Moneybox

Washington State Moves To Partially Legalize Home Cooking

Legitimate commercially produced cookies.

Photo by Ethan Miller/Getty Images for Vegas Uncork’d by Bon Appetit

Details vary from place to place, but the standard legal rule in the United States is that if you want to bake some cookies in your house then you’re free to do so. You can also give the cookies you baked to friends, family, and neighbors. You can bring the cookies in to work to share with coworkers. You’re also free to exchange the cookies in a wide range of contexts. You can use them as your contribution to a pot luck, for example. But what you typically can’t do with your cookies is trade them for money.
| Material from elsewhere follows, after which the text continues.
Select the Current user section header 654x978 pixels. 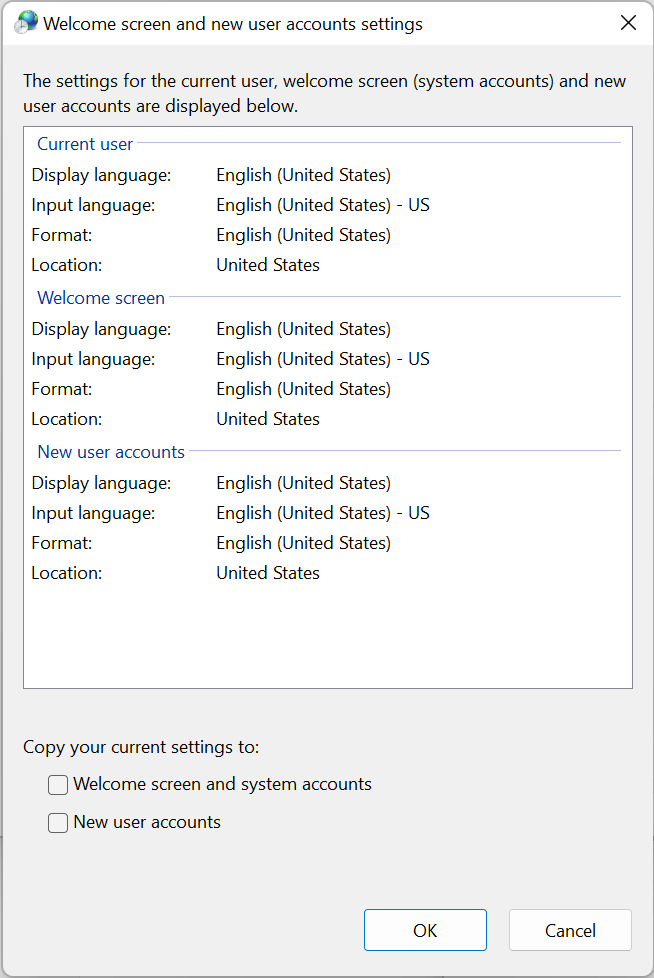(84, 144)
If you have a bunch of fresh baked cookies but need some money, and someone else wants to give you money for cookies, you’re out of luck. You baked the cookies at home, not in a commercial kitchen.

But in Washington State, at least, things are changing and a recently passed Cottage Food Act that will come into effect this summer will give the blessing to “small, home-based entrepreneurs looking to sell cakes, cookies, jams, jellies and other so-called ‘low-risk’ foods.”

It’ll be interesting to keep an eye on this. Will the state’s jam-eaters be stricken with waves of illness? Or is going to turn out that people eat food cooked at home all the time, and it’ll basically all be fine? Absent the terrible economy this probably wouldn’t be a big deal one way or another, but with things being what they are these kind of barriers to gainful employment matter a fair amount.